*** EXTRACTED RECORDS

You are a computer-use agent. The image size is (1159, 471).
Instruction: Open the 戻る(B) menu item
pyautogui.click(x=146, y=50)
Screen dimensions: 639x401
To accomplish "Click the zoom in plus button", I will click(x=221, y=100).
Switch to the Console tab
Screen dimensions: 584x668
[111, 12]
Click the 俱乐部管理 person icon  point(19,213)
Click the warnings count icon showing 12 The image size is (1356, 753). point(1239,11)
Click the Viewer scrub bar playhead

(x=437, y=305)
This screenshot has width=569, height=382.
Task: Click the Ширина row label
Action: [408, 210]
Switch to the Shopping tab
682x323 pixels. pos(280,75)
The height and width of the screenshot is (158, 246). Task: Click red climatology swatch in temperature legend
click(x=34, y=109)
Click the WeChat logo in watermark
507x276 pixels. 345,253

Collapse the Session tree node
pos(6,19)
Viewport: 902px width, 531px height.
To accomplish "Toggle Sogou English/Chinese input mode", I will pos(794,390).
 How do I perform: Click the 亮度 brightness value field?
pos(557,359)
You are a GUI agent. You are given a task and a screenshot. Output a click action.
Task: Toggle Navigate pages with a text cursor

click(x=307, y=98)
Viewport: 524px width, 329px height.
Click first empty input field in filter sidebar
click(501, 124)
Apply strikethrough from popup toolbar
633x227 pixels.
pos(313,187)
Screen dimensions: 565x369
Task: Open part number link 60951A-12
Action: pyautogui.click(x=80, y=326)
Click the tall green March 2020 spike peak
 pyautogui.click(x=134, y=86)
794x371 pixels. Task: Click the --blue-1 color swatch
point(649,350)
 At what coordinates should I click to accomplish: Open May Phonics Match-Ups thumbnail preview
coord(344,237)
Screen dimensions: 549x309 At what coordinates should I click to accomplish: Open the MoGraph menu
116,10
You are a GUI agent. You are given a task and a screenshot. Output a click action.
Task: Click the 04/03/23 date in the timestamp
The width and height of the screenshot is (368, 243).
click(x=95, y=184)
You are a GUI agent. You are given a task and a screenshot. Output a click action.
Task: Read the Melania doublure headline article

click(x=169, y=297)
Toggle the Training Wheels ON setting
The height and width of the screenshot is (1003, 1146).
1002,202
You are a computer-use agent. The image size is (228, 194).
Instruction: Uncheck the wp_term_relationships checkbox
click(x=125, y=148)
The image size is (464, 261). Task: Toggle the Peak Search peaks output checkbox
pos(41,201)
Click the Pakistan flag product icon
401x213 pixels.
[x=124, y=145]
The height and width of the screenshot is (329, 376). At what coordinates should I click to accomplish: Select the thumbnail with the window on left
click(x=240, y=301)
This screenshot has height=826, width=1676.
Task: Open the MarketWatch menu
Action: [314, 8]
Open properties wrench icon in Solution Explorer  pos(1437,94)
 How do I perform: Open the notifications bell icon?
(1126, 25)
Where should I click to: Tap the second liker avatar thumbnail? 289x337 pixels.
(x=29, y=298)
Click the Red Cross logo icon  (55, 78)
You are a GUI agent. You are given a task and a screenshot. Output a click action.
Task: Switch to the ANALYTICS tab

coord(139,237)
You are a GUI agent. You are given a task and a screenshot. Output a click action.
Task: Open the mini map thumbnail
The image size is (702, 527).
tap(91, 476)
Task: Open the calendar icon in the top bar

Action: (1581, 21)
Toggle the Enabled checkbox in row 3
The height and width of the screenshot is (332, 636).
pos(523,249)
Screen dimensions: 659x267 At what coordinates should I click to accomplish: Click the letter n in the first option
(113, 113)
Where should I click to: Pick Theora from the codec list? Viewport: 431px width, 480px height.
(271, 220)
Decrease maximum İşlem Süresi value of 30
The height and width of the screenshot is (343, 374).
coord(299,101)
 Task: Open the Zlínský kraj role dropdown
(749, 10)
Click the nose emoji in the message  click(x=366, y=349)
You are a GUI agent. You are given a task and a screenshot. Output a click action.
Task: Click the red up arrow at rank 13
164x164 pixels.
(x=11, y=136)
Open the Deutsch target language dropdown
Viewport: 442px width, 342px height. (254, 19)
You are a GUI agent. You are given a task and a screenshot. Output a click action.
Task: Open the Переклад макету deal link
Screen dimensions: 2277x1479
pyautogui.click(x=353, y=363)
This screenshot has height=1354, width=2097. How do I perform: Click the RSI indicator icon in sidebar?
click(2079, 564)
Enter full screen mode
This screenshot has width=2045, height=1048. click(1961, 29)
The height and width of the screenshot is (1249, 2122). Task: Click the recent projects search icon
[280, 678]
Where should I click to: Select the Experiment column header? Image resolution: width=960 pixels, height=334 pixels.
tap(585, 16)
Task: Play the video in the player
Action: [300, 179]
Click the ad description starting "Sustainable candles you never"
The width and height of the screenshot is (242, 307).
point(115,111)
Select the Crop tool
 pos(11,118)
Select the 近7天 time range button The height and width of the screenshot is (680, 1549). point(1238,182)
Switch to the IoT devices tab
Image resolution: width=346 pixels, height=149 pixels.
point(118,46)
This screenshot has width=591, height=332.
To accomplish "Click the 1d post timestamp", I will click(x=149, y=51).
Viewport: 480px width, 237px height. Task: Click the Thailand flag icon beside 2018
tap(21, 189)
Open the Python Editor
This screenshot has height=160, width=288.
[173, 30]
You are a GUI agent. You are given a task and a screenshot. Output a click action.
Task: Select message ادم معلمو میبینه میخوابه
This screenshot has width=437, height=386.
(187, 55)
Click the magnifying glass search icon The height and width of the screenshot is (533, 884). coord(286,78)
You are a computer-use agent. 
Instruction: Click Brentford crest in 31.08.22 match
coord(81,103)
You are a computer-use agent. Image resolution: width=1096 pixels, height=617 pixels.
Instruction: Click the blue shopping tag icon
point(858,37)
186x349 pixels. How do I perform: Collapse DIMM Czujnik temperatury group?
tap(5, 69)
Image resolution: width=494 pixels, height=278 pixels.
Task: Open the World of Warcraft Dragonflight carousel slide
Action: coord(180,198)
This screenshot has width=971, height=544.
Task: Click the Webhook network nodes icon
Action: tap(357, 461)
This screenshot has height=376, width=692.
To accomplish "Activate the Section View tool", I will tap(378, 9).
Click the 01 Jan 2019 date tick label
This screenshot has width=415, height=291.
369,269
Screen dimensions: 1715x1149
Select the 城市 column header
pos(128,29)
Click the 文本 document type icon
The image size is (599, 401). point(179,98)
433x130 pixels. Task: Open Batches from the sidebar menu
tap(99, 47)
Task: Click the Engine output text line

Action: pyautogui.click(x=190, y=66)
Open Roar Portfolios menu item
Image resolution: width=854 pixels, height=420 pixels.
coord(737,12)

******

• WHAT NEEDS TO BE DONE: Retype every line of the items above without any changes.

• COMPLETE ANSWER:
You are a computer-use agent. The image size is (1159, 471).
Instruction: Open the 戻る(B) menu item
pyautogui.click(x=146, y=50)
Screen dimensions: 639x401
To accomplish "Click the zoom in plus button", I will click(x=221, y=100).
Switch to the Console tab
Screen dimensions: 584x668
[111, 12]
Click the 俱乐部管理 person icon  point(19,213)
Click the warnings count icon showing 12 The image size is (1356, 753). point(1239,11)
Click the Viewer scrub bar playhead

(x=437, y=305)
This screenshot has width=569, height=382.
Task: Click the Ширина row label
Action: [408, 210]
Switch to the Shopping tab
682x323 pixels. pos(280,75)
The height and width of the screenshot is (158, 246). Task: Click red climatology swatch in temperature legend
click(x=34, y=109)
Click the WeChat logo in watermark
507x276 pixels. 345,253

Collapse the Session tree node
pos(6,19)
Viewport: 902px width, 531px height.
To accomplish "Toggle Sogou English/Chinese input mode", I will pos(794,390).
 How do I perform: Click the 亮度 brightness value field?
pos(557,359)
You are a GUI agent. You are given a task and a screenshot. Output a click action.
Task: Toggle Navigate pages with a text cursor

click(x=307, y=98)
Viewport: 524px width, 329px height.
Click first empty input field in filter sidebar
click(501, 124)
Apply strikethrough from popup toolbar
633x227 pixels.
pos(313,187)
Screen dimensions: 565x369
Task: Open part number link 60951A-12
Action: pyautogui.click(x=80, y=326)
Click the tall green March 2020 spike peak
 pyautogui.click(x=134, y=86)
794x371 pixels. Task: Click the --blue-1 color swatch
point(649,350)
 At what coordinates should I click to accomplish: Open May Phonics Match-Ups thumbnail preview
coord(344,237)
Screen dimensions: 549x309 At what coordinates should I click to accomplish: Open the MoGraph menu
116,10
You are a GUI agent. You are given a task and a screenshot. Output a click action.
Task: Click the 04/03/23 date in the timestamp
The width and height of the screenshot is (368, 243).
click(x=95, y=184)
You are a GUI agent. You are given a task and a screenshot. Output a click action.
Task: Read the Melania doublure headline article

click(x=169, y=297)
Toggle the Training Wheels ON setting
The height and width of the screenshot is (1003, 1146).
1002,202
You are a computer-use agent. The image size is (228, 194).
Instruction: Uncheck the wp_term_relationships checkbox
click(x=125, y=148)
The image size is (464, 261). Task: Toggle the Peak Search peaks output checkbox
pos(41,201)
Click the Pakistan flag product icon
401x213 pixels.
[x=124, y=145]
The height and width of the screenshot is (329, 376). At what coordinates should I click to accomplish: Select the thumbnail with the window on left
click(x=240, y=301)
This screenshot has height=826, width=1676.
Task: Open the MarketWatch menu
Action: [314, 8]
Open properties wrench icon in Solution Explorer  pos(1437,94)
 How do I perform: Open the notifications bell icon?
(1126, 25)
Where should I click to: Tap the second liker avatar thumbnail? 289x337 pixels.
(x=29, y=298)
Click the Red Cross logo icon  (55, 78)
You are a GUI agent. You are given a task and a screenshot. Output a click action.
Task: Switch to the ANALYTICS tab

coord(139,237)
You are a GUI agent. You are given a task and a screenshot. Output a click action.
Task: Open the mini map thumbnail
The image size is (702, 527).
tap(91, 476)
Task: Open the calendar icon in the top bar

Action: (1581, 21)
Toggle the Enabled checkbox in row 3
The height and width of the screenshot is (332, 636).
pos(523,249)
Screen dimensions: 659x267 At what coordinates should I click to accomplish: Click the letter n in the first option
(113, 113)
Where should I click to: Pick Theora from the codec list? Viewport: 431px width, 480px height.
(271, 220)
Decrease maximum İşlem Süresi value of 30
The height and width of the screenshot is (343, 374).
coord(299,101)
 Task: Open the Zlínský kraj role dropdown
(749, 10)
Click the nose emoji in the message  click(x=366, y=349)
You are a GUI agent. You are given a task and a screenshot. Output a click action.
Task: Click the red up arrow at rank 13
164x164 pixels.
(x=11, y=136)
Open the Deutsch target language dropdown
Viewport: 442px width, 342px height. (254, 19)
You are a GUI agent. You are given a task and a screenshot. Output a click action.
Task: Open the Переклад макету deal link
Screen dimensions: 2277x1479
pyautogui.click(x=353, y=363)
This screenshot has height=1354, width=2097. How do I perform: Click the RSI indicator icon in sidebar?
click(2079, 564)
Enter full screen mode
This screenshot has width=2045, height=1048. click(1961, 29)
The height and width of the screenshot is (1249, 2122). Task: Click the recent projects search icon
[280, 678]
Where should I click to: Select the Experiment column header? Image resolution: width=960 pixels, height=334 pixels.
tap(585, 16)
Task: Play the video in the player
Action: [300, 179]
Click the ad description starting "Sustainable candles you never"
The width and height of the screenshot is (242, 307).
point(115,111)
Select the Crop tool
 pos(11,118)
Select the 近7天 time range button The height and width of the screenshot is (680, 1549). point(1238,182)
Switch to the IoT devices tab
Image resolution: width=346 pixels, height=149 pixels.
point(118,46)
This screenshot has width=591, height=332.
To accomplish "Click the 1d post timestamp", I will click(x=149, y=51).
Viewport: 480px width, 237px height. Task: Click the Thailand flag icon beside 2018
tap(21, 189)
Open the Python Editor
This screenshot has height=160, width=288.
[173, 30]
You are a GUI agent. You are given a task and a screenshot. Output a click action.
Task: Select message ادم معلمو میبینه میخوابه
This screenshot has width=437, height=386.
(187, 55)
Click the magnifying glass search icon The height and width of the screenshot is (533, 884). coord(286,78)
You are a computer-use agent. 
Instruction: Click Brentford crest in 31.08.22 match
coord(81,103)
You are a computer-use agent. Image resolution: width=1096 pixels, height=617 pixels.
Instruction: Click the blue shopping tag icon
point(858,37)
186x349 pixels. How do I perform: Collapse DIMM Czujnik temperatury group?
tap(5, 69)
Image resolution: width=494 pixels, height=278 pixels.
Task: Open the World of Warcraft Dragonflight carousel slide
Action: coord(180,198)
This screenshot has width=971, height=544.
Task: Click the Webhook network nodes icon
Action: tap(357, 461)
This screenshot has height=376, width=692.
To accomplish "Activate the Section View tool", I will tap(378, 9).
Click the 01 Jan 2019 date tick label
This screenshot has width=415, height=291.
369,269
Screen dimensions: 1715x1149
Select the 城市 column header
pos(128,29)
Click the 文本 document type icon
The image size is (599, 401). point(179,98)
433x130 pixels. Task: Open Batches from the sidebar menu
tap(99, 47)
Task: Click the Engine output text line

Action: pyautogui.click(x=190, y=66)
Open Roar Portfolios menu item
Image resolution: width=854 pixels, height=420 pixels.
coord(737,12)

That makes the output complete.